CI backlog #51682

Felixoid · 2023-06-30T13:17:41Z

Here are the collected wishes from email, slack and #34694

The highest prio, CI costs

High prio

Low prio

Add label watch inactive and close issues with it after 1-month inactivity
Patch run_check.py:should_run_ci_for_pr to check if the PR is created from the same fork. If so, continue
Rewrite performance tests: move the logic of finding and downloading binaries to the python script in tests/ci
[discussable] There are quite exotic images. Like mcr.microsoft.com/dotnet/sdk, sequenceiq/hadoop-docker:2.7.0, which it makes sense to get into our own docker organization
Improve Mergeable Check to show not Failed: check_name but Pending: check name addordingly
Get rid of os.path.join in tests/ci where it's possible in favor of pathlib.Path Get rid of the most of os.path stuff #55028
Add a comment for canceling a PR with reasoning about it Quick fail undocumented features #53413
clean out ~~coverage~~ coverity builds Remove Coverity from workflows, but leave in the code #51842

Add wishes in comments

The text was updated successfully, but these errors were encountered:

alexey-milovidov · 2023-06-30T13:25:00Z

I'd like to copy all Docker images into our own organization - either in ECR or in the form of tarballs in an S3 bucket.
This is needed to avoid supply-chain attacks.

qoega · 2023-06-30T13:34:59Z

Get rid of :latest for images and use explicit version.
Rewrite astfuzzer to not download binaries inside in bash.
Rewrite stateless check to just use binaries and repository instead of taking tests from deb package.

tavplubix · 2023-06-30T14:05:59Z

There are quite exotic images

Also #43182

alexey-milovidov · 2023-06-30T14:21:53Z

Avoid using the public Rust repository because it sometimes does not respond.

Felixoid · 2023-07-03T20:32:19Z

I'd like to copy all Docker images into our own organization - either in ECR or in the form of tarballs in an S3 bucket.
This is needed to avoid supply-chain attacks.

This type of discussion bumps up from time to time. It has two different approaches, and I disagree that we must use one of them blindly.
Now we use ubuntu:$release widely, and it's meaningless to have it in our organization. Why? Because nobody will care about updating it. On the other hand, now we have all our images depending on ubuntu updated on a daily basis. Does it break from time to time? Sure, that's the reason to have it updated.
Otherwise, we won't know if something breaks for ages. The same is counted for things like nginx:alpine, python:3. For example, there was php:8.0.18-cli. Why this? why not php:8-cli? This is already updated
There are quite exotic images. Like mcr.microsoft.com/dotnet/sdk, sequenceiq/hadoop-docker:2.7.0, which makes sense to get into our own pocket. But things like centos, nginx, ubuntu or alpine? When they are removed from docker, the world will have much worse issues than problems with our builds

alexey-milovidov · 2023-07-03T22:33:04Z

@Felixoid Various images like Hadoop, PHP, Nginx are only needed for tests, and pinning them is - safer; - saner than allowing updating at unpredictable times from unreliable sources. Also, it's only a matter of time before Dockerhub will be pwned. For example, you will not trust Sourceforge today. And trash images without version pinning are vulnerable to malicious takeover. Say, tomorrow, someone took over Hadoop and uploaded version 99.9 with malware.
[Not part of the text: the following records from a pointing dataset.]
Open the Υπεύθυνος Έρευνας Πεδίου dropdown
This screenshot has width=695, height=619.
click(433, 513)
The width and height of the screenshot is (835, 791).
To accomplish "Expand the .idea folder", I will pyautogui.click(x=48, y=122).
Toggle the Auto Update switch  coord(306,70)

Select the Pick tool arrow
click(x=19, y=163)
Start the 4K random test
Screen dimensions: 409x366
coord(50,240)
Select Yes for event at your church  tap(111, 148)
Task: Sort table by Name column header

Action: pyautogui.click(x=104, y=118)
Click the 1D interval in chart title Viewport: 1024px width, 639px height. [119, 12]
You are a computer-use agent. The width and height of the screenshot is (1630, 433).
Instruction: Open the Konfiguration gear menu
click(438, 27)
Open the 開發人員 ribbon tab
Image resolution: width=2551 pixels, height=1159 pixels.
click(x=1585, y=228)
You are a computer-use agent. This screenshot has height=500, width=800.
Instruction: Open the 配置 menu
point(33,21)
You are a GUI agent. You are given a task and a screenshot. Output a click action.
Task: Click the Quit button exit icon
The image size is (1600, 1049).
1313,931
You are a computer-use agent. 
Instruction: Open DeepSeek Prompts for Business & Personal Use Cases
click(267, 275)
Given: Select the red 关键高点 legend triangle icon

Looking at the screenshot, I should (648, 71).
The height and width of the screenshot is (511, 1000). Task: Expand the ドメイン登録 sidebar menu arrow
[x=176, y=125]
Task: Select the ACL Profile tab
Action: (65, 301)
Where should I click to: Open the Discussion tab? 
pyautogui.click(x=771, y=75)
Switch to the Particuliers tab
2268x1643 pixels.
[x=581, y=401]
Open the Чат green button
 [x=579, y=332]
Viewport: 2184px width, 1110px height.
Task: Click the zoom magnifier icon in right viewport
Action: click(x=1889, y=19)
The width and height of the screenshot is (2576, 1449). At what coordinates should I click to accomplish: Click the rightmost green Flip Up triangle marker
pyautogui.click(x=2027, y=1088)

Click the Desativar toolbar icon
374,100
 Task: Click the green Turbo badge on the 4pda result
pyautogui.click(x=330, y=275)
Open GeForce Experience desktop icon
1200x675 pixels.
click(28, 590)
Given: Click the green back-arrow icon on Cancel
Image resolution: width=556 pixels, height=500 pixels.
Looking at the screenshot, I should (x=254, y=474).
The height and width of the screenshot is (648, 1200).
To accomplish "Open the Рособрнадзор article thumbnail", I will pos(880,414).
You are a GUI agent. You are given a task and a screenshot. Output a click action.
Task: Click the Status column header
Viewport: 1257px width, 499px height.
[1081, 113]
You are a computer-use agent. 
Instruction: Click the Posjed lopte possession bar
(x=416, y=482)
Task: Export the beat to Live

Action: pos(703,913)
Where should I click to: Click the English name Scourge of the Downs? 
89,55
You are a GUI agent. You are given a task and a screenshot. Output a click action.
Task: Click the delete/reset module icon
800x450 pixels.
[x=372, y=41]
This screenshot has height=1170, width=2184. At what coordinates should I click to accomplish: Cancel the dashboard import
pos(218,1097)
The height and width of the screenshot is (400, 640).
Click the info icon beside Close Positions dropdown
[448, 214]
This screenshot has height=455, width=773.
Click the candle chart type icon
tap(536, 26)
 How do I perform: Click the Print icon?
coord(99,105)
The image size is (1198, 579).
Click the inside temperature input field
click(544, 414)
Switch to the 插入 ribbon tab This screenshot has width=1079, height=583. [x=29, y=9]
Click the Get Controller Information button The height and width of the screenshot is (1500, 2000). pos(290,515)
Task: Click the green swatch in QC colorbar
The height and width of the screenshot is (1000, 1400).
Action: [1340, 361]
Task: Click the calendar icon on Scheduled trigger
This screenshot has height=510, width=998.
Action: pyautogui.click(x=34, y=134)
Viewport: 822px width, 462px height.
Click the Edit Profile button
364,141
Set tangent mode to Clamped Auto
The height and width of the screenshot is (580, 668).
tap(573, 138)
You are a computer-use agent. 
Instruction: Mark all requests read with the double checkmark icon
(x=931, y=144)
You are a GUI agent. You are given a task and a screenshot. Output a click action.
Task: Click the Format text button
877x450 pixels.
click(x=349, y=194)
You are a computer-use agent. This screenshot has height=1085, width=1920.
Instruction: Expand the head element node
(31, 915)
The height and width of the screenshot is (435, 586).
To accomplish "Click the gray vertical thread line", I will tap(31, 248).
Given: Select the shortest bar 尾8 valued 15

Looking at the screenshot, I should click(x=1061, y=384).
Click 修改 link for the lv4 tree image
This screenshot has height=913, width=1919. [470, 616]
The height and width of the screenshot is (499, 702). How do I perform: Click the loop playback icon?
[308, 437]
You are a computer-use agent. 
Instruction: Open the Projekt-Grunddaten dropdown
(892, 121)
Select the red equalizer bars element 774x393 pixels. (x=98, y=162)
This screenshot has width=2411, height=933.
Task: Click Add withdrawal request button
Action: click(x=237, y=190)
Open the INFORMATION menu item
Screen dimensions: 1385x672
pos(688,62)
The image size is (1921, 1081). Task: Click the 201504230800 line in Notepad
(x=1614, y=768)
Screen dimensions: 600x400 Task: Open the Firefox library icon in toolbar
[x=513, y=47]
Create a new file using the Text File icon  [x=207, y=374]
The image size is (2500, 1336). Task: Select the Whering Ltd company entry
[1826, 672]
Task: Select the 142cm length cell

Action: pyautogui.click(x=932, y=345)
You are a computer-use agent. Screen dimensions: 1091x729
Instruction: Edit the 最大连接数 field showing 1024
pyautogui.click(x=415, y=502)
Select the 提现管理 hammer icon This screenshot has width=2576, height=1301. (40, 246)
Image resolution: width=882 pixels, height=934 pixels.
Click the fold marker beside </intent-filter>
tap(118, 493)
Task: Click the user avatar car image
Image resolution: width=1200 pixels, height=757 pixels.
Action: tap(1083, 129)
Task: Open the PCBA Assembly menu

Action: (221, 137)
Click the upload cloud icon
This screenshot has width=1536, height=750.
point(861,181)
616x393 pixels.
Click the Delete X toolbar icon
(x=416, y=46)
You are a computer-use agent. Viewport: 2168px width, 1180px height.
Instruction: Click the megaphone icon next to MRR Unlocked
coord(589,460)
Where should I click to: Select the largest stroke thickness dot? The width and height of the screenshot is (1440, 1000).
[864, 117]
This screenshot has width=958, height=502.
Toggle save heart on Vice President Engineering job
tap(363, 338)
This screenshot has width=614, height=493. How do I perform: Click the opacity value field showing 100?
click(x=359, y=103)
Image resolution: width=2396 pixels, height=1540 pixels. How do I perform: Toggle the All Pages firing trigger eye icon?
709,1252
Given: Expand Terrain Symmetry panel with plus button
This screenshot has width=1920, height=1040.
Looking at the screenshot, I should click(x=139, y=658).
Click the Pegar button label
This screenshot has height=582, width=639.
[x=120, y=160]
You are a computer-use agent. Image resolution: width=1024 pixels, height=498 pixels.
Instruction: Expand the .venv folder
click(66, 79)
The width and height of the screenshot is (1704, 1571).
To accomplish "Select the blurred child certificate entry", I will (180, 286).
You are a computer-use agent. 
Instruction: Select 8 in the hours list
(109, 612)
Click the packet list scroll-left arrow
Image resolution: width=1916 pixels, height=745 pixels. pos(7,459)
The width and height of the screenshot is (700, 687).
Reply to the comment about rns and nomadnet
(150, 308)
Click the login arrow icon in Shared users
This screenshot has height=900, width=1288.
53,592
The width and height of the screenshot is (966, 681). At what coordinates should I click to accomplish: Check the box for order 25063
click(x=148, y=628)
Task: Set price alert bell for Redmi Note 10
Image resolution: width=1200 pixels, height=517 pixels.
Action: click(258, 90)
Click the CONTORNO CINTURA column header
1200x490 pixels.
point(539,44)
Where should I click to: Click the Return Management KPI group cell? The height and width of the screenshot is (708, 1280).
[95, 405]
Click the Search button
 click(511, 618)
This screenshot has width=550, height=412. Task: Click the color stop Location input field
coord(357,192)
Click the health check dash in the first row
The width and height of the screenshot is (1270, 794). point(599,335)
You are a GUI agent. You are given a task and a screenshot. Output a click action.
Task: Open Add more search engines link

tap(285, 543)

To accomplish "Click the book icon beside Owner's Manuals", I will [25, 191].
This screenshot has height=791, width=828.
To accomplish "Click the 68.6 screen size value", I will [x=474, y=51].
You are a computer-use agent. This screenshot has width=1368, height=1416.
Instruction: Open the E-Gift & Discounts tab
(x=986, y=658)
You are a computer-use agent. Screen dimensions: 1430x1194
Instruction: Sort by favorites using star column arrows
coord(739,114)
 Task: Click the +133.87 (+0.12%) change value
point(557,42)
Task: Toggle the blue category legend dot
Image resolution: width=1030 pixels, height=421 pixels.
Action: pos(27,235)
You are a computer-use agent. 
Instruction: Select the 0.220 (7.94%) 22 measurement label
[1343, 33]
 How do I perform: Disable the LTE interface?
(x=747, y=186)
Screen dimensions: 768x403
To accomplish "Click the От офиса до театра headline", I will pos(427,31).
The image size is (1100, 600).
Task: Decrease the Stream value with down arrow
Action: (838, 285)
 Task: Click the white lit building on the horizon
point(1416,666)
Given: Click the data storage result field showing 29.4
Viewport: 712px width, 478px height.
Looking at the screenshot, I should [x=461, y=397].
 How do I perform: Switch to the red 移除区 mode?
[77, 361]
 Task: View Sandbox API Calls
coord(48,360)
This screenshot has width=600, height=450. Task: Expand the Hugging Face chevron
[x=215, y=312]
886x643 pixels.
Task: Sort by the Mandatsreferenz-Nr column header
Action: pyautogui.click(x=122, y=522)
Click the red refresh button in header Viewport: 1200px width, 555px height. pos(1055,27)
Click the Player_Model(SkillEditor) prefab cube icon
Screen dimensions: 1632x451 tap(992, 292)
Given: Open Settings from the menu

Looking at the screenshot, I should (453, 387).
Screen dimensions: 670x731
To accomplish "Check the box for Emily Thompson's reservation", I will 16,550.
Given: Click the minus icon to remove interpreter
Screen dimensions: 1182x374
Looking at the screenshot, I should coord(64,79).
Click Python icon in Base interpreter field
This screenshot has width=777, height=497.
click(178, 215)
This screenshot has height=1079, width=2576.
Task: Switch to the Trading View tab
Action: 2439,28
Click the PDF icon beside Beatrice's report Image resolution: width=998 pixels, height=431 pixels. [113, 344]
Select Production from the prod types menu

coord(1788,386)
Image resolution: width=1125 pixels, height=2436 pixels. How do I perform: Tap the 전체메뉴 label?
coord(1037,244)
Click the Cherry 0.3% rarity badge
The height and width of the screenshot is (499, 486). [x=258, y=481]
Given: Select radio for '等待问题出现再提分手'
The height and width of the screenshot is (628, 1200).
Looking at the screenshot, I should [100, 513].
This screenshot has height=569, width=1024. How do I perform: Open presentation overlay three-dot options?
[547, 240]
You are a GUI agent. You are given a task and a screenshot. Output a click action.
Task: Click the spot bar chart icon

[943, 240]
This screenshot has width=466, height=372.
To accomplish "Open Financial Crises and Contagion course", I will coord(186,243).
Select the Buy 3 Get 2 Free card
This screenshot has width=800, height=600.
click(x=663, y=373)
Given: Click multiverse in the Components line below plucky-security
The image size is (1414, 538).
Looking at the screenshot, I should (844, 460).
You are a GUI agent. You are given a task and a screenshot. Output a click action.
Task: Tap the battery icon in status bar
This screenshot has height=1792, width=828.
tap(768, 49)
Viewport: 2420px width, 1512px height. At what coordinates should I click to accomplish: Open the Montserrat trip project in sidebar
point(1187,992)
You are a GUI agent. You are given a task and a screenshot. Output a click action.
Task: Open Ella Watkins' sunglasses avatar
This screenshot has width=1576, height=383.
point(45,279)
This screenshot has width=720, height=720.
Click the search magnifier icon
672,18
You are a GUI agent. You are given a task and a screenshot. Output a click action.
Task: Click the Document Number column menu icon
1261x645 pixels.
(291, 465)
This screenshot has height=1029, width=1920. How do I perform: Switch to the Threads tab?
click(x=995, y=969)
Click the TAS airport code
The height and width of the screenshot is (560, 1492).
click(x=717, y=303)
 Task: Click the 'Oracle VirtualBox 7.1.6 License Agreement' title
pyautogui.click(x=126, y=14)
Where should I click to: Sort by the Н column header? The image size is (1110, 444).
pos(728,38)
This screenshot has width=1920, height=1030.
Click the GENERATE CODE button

Felixoid · 2023-07-04T08:35:20Z

We need to be sure we are on the same page. Now I don't get what exactly you advocate. Are we speaking about every image still, or just about the images for integration tests?

Various images like Hadoop, PHP, Nginx are only needed for tests, and pinning them is - safer; - saner than allowing updating at unpredictable times from unreliable sources.

Testing the current world's state and compatibility with the modern versions is better, than having stale tests for versions eight years old like hadoop 2.7.0. What is this test actually about? How long time ago it was the last time touched?

Also, it's only a matter of time before Dockerhub will be pwned.

This type of concern is usually addressed by something like artifactory with a snapshot. At my previous company, the in-house infrastructure to address a similar thing was built by a team of ~15 in a few years. It wasn't an exclusive task, but once built it did require continuous polishing.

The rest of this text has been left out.